Comprenant six chapitres où se croisent les chemins de différents personnages (un buffle et un dragon de Komodo, une autruche et une taupe, un étourneau migrateur, un jeune éléphant devenu dépositaire de la mémoire de ses aïeux, un bernard-l’hermite en quête de coquille, une sage panthère et un singe endeuillé), la structure de l’album pourrait évoquer celle des romans qui, à la façon du Quatuor d’Alexandrie, racontent plusieurs fois la même histoire depuis des points de vue différents. Le modèle de la variation musicale est d’ailleurs récurrent chez Jérémie Moreau (voir La Chambre de Warren, 2023), qui imagine ici un rhinocéros portant sur son dos des oiseaux venus du monde entier, et dont la symphonie colorée restitue la diversité du vivant : « Ces oiseaux viennent tous d’un coin différent de la planète », explique l’animal. « Ce sont des éponges, dans leurs volutes sonores, dans leur accent, dans la couleur des sons, il y a écrits les climats, les végétations, les reliefs de leurs régions depuis la nuit des temps. Vois mon bonheur, je suis l’être le plus heureux sur terre, car je me promène avec le monde comme bagage. » (p. 66). En dépit de cette assimilation du chant à un « écrit », c’est par la couleur plus que par le texte qu’est restituée cette chatoyante diversité. Le roman illustre à ce titre les théories d'Amitav Gosh, selon qui le roman occidental échouerait à rendre compte des enjeux climatiques et des rencontres avec le non-humain, et devrait être abandonné au profit d’autres formes qui feraient la part belle à l’image :

Retracer l’évolution du livre imprimé revient à constater la lente, mais inexorable excision de tous les éléments picturaux qui peuplaient auparavant les textes […]. Comme si toutes les portes et les fenêtres qui nous offraient une sortie possible hors du confinement du langage devaient être claquées, pour être bien sûr que les humains n’ont d’autre compagnie dans leur monde en déclin que leurs propres abstractions et leurs propres concepts. […] S’il est donc vrai que le dernier moyen, mais aussi le plus intransigeant, qu’a le changement climatique de s’opposer à la fiction littéraire réside finalement dans sa résistance au langage lui-même, alors de nouvelles formes hybrides semblent devoir émerger et l’acte de lecture changera à son tour une fois encore, comme cela fut déjà le cas auparavant, à maintes reprises. (Le Grand Dérangement, p. 100-101)

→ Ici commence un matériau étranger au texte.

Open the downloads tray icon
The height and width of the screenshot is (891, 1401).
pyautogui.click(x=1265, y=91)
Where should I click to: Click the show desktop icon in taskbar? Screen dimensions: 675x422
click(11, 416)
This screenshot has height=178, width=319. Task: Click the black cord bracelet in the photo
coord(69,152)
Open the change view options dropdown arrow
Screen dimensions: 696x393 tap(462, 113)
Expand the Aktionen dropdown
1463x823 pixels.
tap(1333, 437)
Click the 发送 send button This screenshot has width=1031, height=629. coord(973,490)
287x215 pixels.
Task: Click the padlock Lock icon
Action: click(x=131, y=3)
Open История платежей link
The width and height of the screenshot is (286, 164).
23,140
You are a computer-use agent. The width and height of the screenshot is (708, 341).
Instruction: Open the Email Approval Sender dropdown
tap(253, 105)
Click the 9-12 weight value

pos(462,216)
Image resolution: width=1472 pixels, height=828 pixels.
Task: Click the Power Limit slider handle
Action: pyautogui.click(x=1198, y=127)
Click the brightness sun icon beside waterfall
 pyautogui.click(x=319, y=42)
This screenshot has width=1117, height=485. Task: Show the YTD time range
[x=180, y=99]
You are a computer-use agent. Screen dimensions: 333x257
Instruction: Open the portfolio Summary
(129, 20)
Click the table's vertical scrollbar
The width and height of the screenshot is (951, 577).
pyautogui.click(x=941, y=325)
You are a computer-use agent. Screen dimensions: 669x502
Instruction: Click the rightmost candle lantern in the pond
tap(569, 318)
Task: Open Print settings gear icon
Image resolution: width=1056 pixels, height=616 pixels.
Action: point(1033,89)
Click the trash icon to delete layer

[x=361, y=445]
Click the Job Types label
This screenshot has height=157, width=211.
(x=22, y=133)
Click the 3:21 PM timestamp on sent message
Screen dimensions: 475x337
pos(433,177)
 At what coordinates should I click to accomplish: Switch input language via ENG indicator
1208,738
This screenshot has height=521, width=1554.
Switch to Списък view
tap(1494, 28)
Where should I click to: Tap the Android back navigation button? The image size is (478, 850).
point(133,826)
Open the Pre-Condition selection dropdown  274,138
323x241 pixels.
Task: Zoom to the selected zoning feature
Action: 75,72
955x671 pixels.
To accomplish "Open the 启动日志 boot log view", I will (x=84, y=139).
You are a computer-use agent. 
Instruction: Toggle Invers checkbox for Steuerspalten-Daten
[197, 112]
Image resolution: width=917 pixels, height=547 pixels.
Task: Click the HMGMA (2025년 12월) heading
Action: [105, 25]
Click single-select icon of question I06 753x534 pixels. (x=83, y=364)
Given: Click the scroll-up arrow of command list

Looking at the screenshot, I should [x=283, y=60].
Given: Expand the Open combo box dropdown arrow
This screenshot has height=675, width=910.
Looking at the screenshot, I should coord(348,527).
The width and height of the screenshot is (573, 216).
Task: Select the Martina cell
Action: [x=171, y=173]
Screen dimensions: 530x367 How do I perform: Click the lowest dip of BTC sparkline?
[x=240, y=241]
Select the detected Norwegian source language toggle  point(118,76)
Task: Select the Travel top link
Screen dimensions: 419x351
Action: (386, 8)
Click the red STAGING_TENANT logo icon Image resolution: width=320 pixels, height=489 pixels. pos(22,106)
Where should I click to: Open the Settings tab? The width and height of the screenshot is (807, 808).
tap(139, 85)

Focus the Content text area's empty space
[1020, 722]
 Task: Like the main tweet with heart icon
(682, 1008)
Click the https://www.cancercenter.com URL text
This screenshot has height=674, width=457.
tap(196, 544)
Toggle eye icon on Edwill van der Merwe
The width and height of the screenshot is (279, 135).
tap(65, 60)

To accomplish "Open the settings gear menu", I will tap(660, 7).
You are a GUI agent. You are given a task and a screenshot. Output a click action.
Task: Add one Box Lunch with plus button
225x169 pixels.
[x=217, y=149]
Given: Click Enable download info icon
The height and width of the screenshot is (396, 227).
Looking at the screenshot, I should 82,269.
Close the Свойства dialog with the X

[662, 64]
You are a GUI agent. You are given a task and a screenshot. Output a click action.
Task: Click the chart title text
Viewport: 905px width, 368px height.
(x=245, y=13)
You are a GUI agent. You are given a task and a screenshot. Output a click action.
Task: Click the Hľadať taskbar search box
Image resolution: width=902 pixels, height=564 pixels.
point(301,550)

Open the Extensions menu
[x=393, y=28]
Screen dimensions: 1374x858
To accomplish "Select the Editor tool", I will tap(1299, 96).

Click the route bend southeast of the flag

Le Discours de la Panthère s’écarte aussi bien du modèle romanesque que de celui de la fable : on cherchera en vain une morale aux différents chapitres, une cohérence narrative aux rencontres furtives entre les personnages animaux (l’étourneau se saisit du bernard-l’hermite, qu’il relâche aussitôt, après avoir été déséquilibré par une rafale de vent ; le dragon de Komodo qui offre à l’intrigue son amorce en mordant un buffle disparaît ensuite du roman). C’est dans le chapitre consacré aux éléphants que la linéarité du récit se trouve le plus explicitement mise à mal : alors que le jeune pachyderme peine à retenir la longue généalogie dont son aïeul voudrait qu’il devienne dépositaire, il discute avec une souris et un poisson qui proposent de lui raconter une journée ou une dizaine de secondes de la geste de leurs espèces respectives. « Tu sais, nous les souris on a des tout petits cerveaux, alors on a mutualisé la mémoire. Chacun un jour. Moi par exemple, je suis spécialiste du 8 888 888 881e jour » explique le rongeur (p. 58). Après avoir détaillé « la première nanoseconde de la dixième seconde précédant l’instant où j’ai commencé à te raconter », le poisson refuse quant à lui la qualification de « micro-événement » proposée par le jeune éléphant : « Tout ce que je viens de raconter est majeur. Tu n’imagines pas les répercussions sur les océans, la faune, la flore, l’avenir du climat. […] Crois-en mon expérience de poisson : il n’y a pas d’événement mineur. » (p. 62). L’usage du verbe « raconter » rend imparfaitement compte du dispositif formel imaginé par Jérémie Moreau, qui utilise l’espace de la bulle pour dessiner le discours de la souris et du poisson, ainsi émancipés des contraintes traditionnelles du récit. Le détour par l’image permet de concevoir une autre forme de narration, où les informations, placées sur un pied d’égalité, sont émancipées de tout principe de hiérarchisation et de tout impératif de déroulement chronologique. En construisant une alternative à la proverbiale mémoire des éléphants, le roman graphique de Jérémie Moreau produit un véritable effort de décentrement, conforme aux objectifs de l’éthique animale : il propose en effet au lecteur d’adopter ce qui pourrait être une perspective non-humaine pour raconter l’histoire du monde.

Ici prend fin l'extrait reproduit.